A la señora de Torre



                                                                                                                                         
   No soy de aquella tierra. No tengo mis hogares
a la tranquila sombra que dan los platanares
allá donde el Grijalva dilata su raudal.
Mis campos, paternales, primaveral alfombra
de flores y esmeralda, se tienden a la sombra
de una soberbia tienda de zafir y cristal.
 
   El regio Citlaltépelt. ¿Le conocéis señora?

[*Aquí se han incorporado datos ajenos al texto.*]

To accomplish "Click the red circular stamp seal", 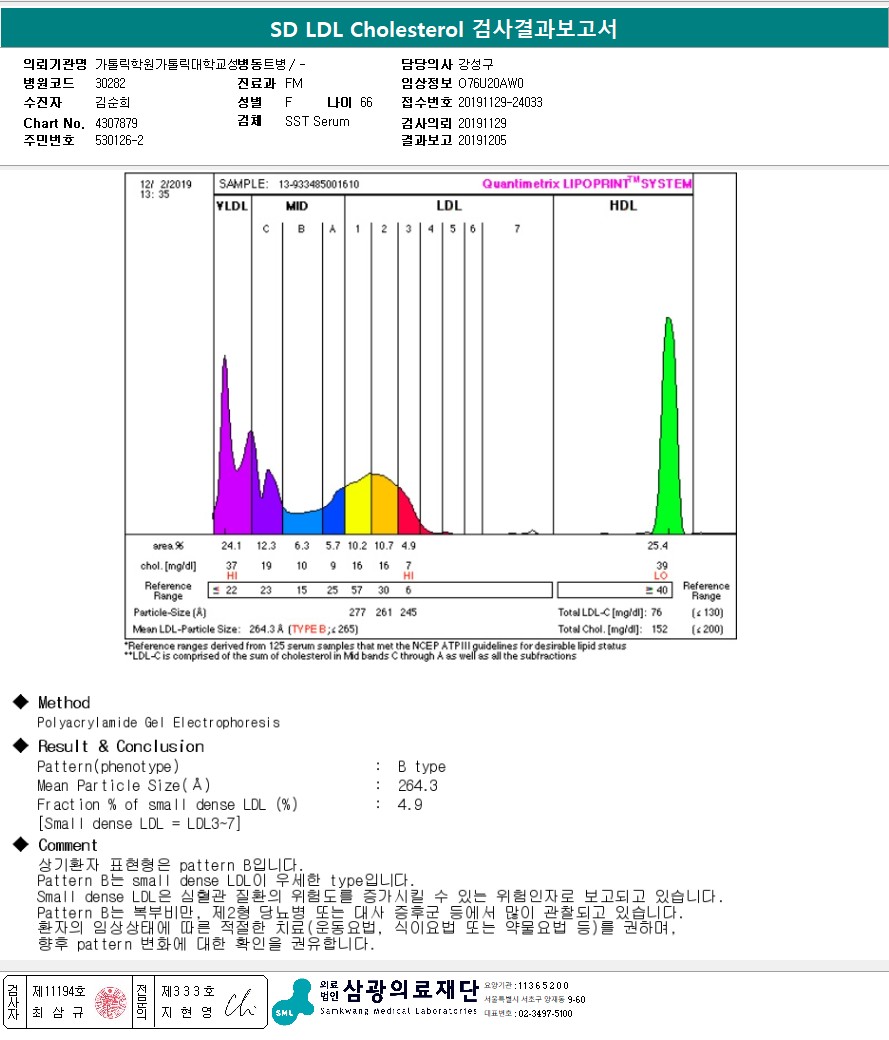I will coord(111,1003).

Yo vi, cuando era niño, los velos de la aurora
tender sobre su frente magnífico dosel,
bañarle en luz de rosa, por un instante... Y luego,
el sol americano alzarse sobre él.
 
   Y en la serena tarde, cuando con lento paso
bajaba a los abismos remotos del ocaso
su frente en un sudario de nubes a esconder,
entonces el destello, ya tibio, de su lumbre,
iba a besar muriendo la solitaria cumbre
de la Montaña Estrella, como en adiós postrer...
 
   Mas yo, no he conocido, señora, los umbríos
bosques de vuestra tierra, allí, donde los ríos
se aduermen al salvaje susurro del manglar;
no he visto aquellas grutas de musgo tapizadas
donde a la tibia sombra que dan las enramadas
la falda de las selvas convida a descansar.
 
   Allá en los florestales tranquilos y desiertos,
no oí cómo celebran con dúlcidos conciertos
los pájaros errantes su agreste libertad.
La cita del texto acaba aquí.